• 実施タスク
**a)** 旅行行程と報酬についての抜粋をもとに、次の問いに答えてください。
(i) 金閣寺では、駐車場に到着してから見学を終えて発車するまで、どれくらいの時間が目安とされていますか。
(ii) 行程表は何であると述べられていますか。
(iii) ライセンス取得直後の低額報酬は、どの程度の回数で終わるとされていますか。
**b)** 旅行行程と報酬についての抜粋から、「パンフレットに、いかにも沢山の場所へ」から「業務料金も確認しましょう。」までを一字一句そのまま書き写してください。
**c)** 旅行行程と報酬についての抜粋を、最後の文に続けて書き進めてください。

═══ 抜粋本文 ═══

たとえば金閣寺なら、駐車場に到着してから、
見学を終えて発車するまで約1時間が目安、
そこから次の訪問地までどの所要時間が分かれば、
行程を具体的にイメージできます。

大手旅行社の業務なら、
時間的がギリギリであっても、
頑張れば何とか催行可能な時間配分で
行程が組まれていますが、
実現不可能な行程を組む旅行社もあります:
要注意。

パンフレットに、いかにも沢山の場所へ
行くように記載すればツアーが売れやすいので、
団体旅行はどれも詰め込み行程になりますが、
行程表は契約ですから、
非現実的な行程でも、引き受けてしまえば、
その行程を実行しなければならず、
後から「無理な行程だった」と氣付いても、
時すでに遅し、クレームになります。
所謂、ブラック案件に注意!

報酬の確認

業務料金も確認しましょう。
新人だから安い料金でも仕方ないなどと
考えてはいけません。
たしかに、ライセンス取得直後の駆出し時は、
トアイアル的に低額報酬を提示されますが、
せいぜい数回程度で、問題ないと判断されれば、
各旅行社が定める報酬金額になります。

═══ データ行 ═══

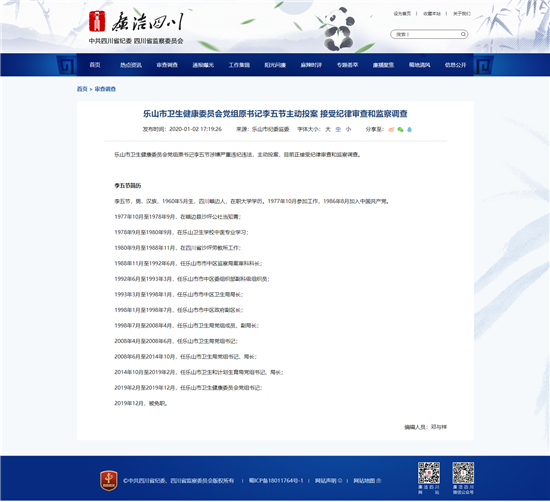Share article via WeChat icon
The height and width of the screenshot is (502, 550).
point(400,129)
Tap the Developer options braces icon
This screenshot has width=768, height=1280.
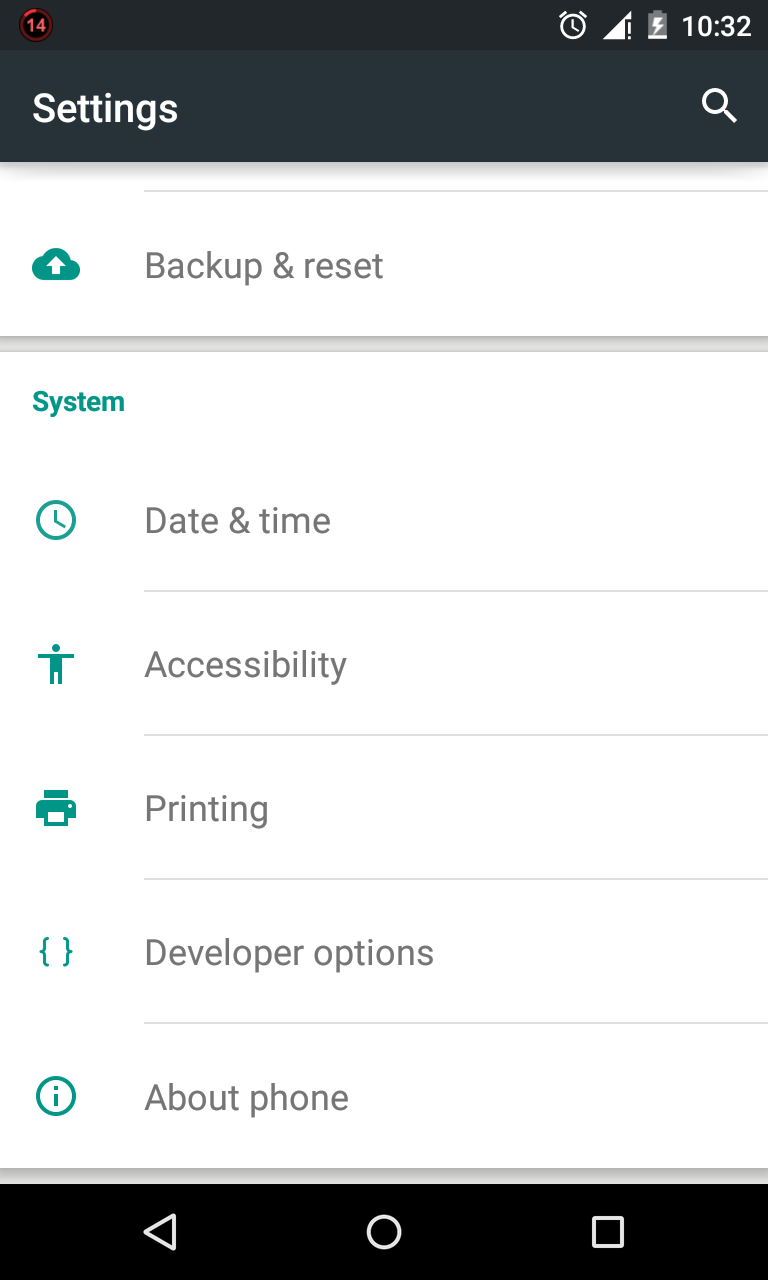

═══

• 回答一覧
**a)**
(i) 約1時間
(ii) 契約
(iii) せいぜい数回程度

**b)**
パンフレットに、いかにも沢山の場所へ
行くように記載すればツアーが売れやすいので、
団体旅行はどれも詰め込み行程になりますが、
行程表は契約ですから、
非現実的な行程でも、引き受けてしまえば、
その行程を実行しなければならず、
後から「無理な行程だった」と氣付いても、
時すでに遅し、クレームになります。
所謂、ブラック案件に注意!

報酬の確認

業務料金も確認しましょう。

**c)**
旅行社によっては、30日間は新人料金、
それ以降、標準報酬に昇格となる場合もあります。
その場合は、修行と思ってやり遂げるのみ。
8日のツアーなら4本、
10日のツアーなら3本で30日になります。
最初の30日間の業務で、
驚くほど多くのことが身に付きます。

通訳案内士の業務は、一部の例外を除き、
同一労働同一賃金ですから、
同業者に迷惑をかけないよう、
良い仕事をするよう全力で取り組むのです。

確認内容
【通訳案内料の詳細】
業務は何時から何時までか、超過料金の規定。
【食事補助とその条件】
旅行会社によって異なるので、個別に確認。
【交通費】
旅行会社によって異なるので、個別に確認。
ガイド自宅から業務開始地点までと、
業務中の交通費は別扱いです。
【電話代(通信費)】
旅行会社によって異なるので、個別に確認。
*スマホは、カケ放題を入れている人が
多いと思いますが、
1日あたり決められている分は、
請求していただきましょう。

かけ放題契約は、ガイド業務用に契約
している場合が多いからです。
大手旅行社は、ガイド報酬表を用意しており、
それに、食事、交通費、超過料金など、
詳細が記載されています。

職業倫理上の注意

あるお仕事をアサインいただいたあとに、
更に条件の良いお仕事のオファーが来ることは、
珍しくありません。
後からきたオイシイお仕事のために、
先に受けたお仕事をキャンセルすることは、

職業職種に拘わらず、職業倫理違反です。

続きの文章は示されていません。